- Born: 16 January 1877 Dylta bruk, Sweden
- Died: 9 May 1932 (aged 55) New York City, New York, U.S.
- Known for: Grönwall's inequality Grönwall's area theorem Grönwall's theorem (divisor function)
- Parent(s): Carl Theodor Grönwall(father) Laura Elisabeth Billqvist(mother)

= Thomas Hakon Grönwall =

Swedish mathematician (1877–1932)

Thomas Hakon Grönwall or Thomas Hakon Gronwall (born Hakon Tomi Grönwall; January 16, 1877 in Dylta bruk, Sweden – May 9, 1932 in New York City, New York) was a Swedish mathematician.
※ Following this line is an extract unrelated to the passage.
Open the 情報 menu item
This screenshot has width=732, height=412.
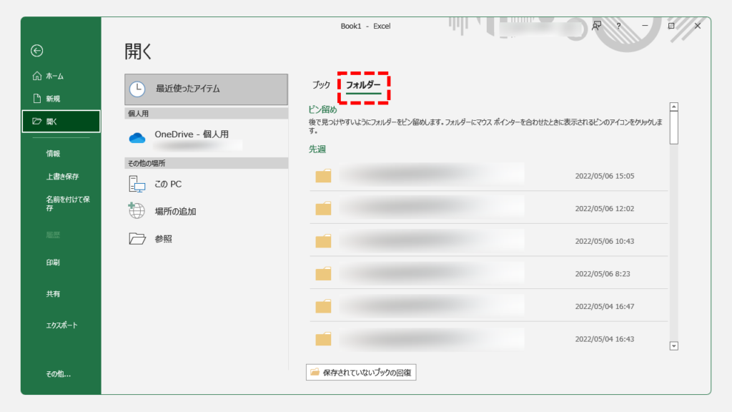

He studied at the University College of Stockholm and Uppsala University and completed his Ph.D. at Uppsala in 1898. Grönwall worked for about a year as a civil engineer in Germany before he emigrated to the United States in 1904. He later taught mathematics at Princeton University and from 1925 he was a member of the physics department at Columbia University.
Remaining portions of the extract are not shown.